La moda eleva sus emisiones por primera vez desde 2019, según Apparel Impact Institute

El impacto de la industria de la moda ascendería, según los datos del instituto, a 944 millones de toneladas de emisiones de dióxido de carbono anuales. Esta cifra supone el 1,78% de las emisiones totales a nivel global.

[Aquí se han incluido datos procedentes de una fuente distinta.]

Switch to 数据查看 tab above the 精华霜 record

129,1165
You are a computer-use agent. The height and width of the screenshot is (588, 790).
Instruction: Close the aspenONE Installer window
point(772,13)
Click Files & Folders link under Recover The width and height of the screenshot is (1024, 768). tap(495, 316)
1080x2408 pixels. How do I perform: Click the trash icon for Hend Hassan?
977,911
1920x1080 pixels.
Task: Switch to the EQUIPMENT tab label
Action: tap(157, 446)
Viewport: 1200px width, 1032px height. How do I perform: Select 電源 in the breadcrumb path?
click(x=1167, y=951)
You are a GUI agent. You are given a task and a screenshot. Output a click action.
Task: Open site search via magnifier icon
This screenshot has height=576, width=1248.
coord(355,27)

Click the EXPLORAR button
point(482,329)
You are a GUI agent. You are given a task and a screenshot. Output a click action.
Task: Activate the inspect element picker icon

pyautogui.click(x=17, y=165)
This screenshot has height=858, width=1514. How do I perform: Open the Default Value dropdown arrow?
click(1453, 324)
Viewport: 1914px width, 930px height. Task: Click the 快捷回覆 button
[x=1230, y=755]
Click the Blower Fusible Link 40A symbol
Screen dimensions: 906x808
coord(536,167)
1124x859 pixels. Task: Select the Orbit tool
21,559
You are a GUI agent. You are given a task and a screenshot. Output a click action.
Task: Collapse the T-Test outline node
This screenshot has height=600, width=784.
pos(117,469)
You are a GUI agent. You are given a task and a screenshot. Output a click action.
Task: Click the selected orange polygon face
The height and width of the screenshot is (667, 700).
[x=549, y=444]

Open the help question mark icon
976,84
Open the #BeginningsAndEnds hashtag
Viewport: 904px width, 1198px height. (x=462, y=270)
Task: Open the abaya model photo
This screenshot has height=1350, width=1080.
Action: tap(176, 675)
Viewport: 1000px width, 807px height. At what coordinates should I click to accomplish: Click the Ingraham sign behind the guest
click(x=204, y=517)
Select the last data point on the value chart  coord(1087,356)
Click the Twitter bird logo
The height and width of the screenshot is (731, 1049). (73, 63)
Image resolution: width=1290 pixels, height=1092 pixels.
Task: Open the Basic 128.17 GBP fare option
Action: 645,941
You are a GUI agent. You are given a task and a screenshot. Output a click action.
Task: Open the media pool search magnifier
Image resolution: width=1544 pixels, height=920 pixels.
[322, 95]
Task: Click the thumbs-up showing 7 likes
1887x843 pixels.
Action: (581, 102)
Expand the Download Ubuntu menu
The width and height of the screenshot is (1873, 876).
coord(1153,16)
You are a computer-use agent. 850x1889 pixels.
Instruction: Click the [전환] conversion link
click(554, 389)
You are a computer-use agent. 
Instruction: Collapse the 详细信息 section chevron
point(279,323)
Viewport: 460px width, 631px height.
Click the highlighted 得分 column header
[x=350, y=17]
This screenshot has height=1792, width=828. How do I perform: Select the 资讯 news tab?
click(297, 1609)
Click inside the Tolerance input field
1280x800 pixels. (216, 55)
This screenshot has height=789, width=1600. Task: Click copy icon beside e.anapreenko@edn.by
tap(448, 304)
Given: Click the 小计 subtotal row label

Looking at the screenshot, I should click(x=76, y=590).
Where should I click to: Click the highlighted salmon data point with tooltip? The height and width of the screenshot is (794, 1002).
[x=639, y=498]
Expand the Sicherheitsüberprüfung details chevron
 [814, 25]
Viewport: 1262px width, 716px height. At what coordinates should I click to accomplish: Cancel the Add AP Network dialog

La moda eleva sus emisiones por primera vez desde 2019, según Apparel Impact Institute
La moda eleva sus emisiones por primera vez desde 2019, según Apparel Impact Institute
La moda eleva sus emisiones por primera vez desde 2019, según Apparel Impact Institute

Modaes

La industria de la moda disparó sus emisiones de carbono un 7,5% en 2023 respecto al año anterior, alcanzando 944 millones de toneladas de emisiones de dióxido de carbono, un 1,78% del total mundial. Se trata del primer aumento significativo desde 2019, según el estudio Taking stock of progress against the roadmap to net zero 2025 de Apparel Impact Institute.

 

Este aumento se explica, principalmente, por el crecimiento en el uso del poliéster impulsado por compañías de moda ultra fast fashion. En este sentido, el instituto señala directamente a Shein. Además, el texto afirma que el procesamiento textil, que incluye etapas como el tejido, el lavado, el teñido y el acabado, supone el 55% de las emisiones del sector.

 

Después del procesamiento, la etapa que más contamina sería el cultivo de las materias primas, con un total del 22% del total de las emisiones de la industria de la moda. Según el informe, si esta tendencia no frena, el sector emitirá 1,24 millones de toneladas de dióxido de carbono en 2030, muy por encima del objetivo marcado en 489 millones de toneladas.

 

 

 

 

En esta línea, el informe hace un repaso por los materiales más contaminantes. El principal: el poliéster. Este material representó un 57% de la producción total de fibras textiles en 2023. Su origen en combustibles fósiles y su uso intensivo en el fast fashion lo sitúan como la causa principal del aumento de emisiones. Además, sólo un 12,5% del mismo fue reciclado.

 

En segundo lugar, se situó el nylon, con una elevada huella de carbono y un bajo nivel de reciclaje. Por detrás, el acrílico, producido a través de productos petroquímicos y, en cuarto lugar, el algodón, responsable del 20% de la producción de fibras.  

 

El estudio concluye que el retraso en el reciclaje tiene gran parte de la culpa de estas cifras. El poliéster reciclado se mantiene estancado entre el 12% y el 14% desde hace cinco años. Del algodón, sólo se recicla un 1%; de la lana, el 6%, y del nylon, el 2%.

 

Sin embargo, el artículo también pone su nota positiva. H&M habría reducido en un 24% las emisiones indirectas de su cadena de valor. Mas holdings, por su parte, habría disminuido un 20% tanto sus directas como las indirectas asociadas a la electricidad o el calor. 

 

Por último, el informe también destaca la incursión de nuevas empresas como Ambercycle, Syre y Circ de desarrollo de fibras recicladas. Y hace algunas recomendaciones: propone que las compañías inviertan más en su descarbonización y, a la vez, prioricen a proveedores con emisiones bajas.